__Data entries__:
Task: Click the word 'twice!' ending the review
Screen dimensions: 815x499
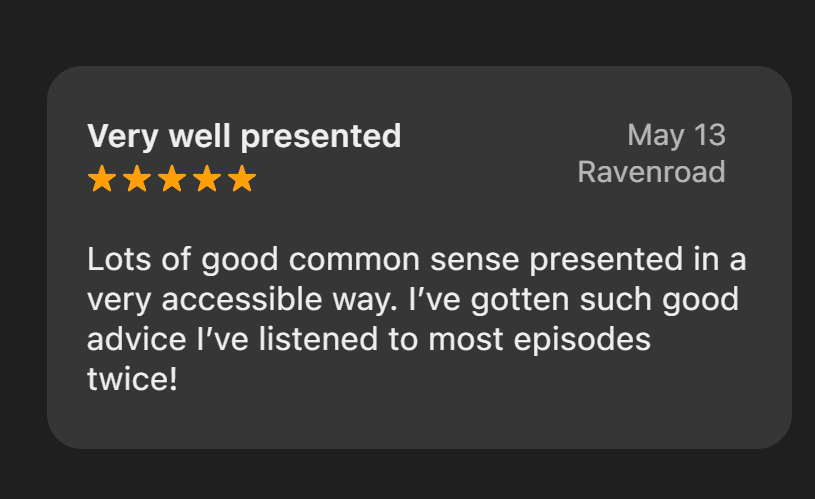Action: click(132, 379)
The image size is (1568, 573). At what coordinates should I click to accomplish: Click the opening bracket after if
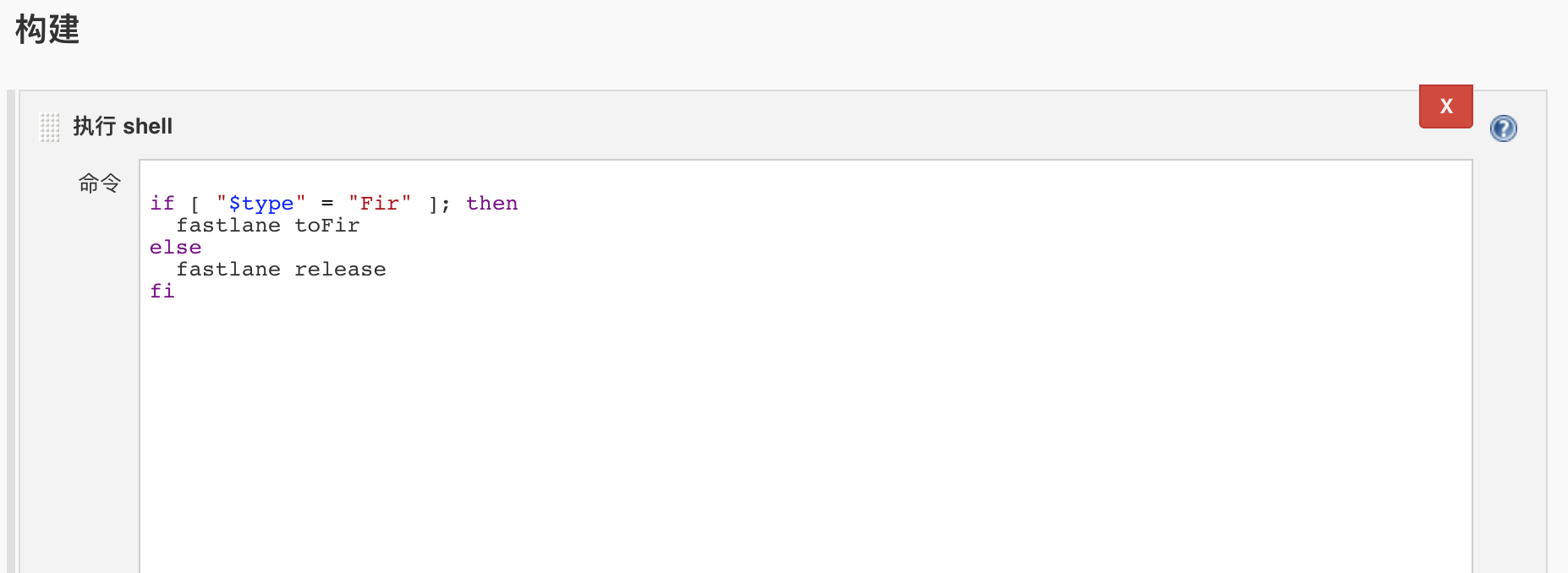(195, 205)
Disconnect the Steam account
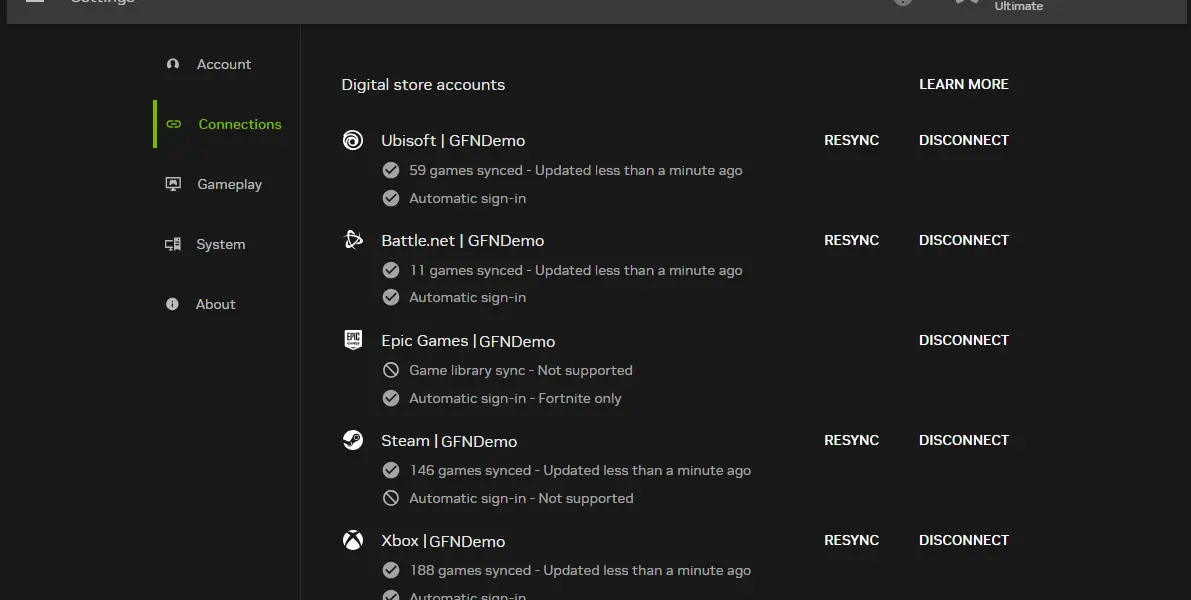This screenshot has height=600, width=1191. (963, 440)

__Instructions to follow__:
Update the records starting at the line that has "The image size" and continuing to the end, swapping "Disconnect" for "Unlink" while keeping everything else the same. Omit the pictures.

__Result__:
The image size is (1568, 573). At what coordinates should I click to accomplish: Click the opening bracket after if
(195, 205)
Unlink the Steam account
This screenshot has height=600, width=1191. (963, 440)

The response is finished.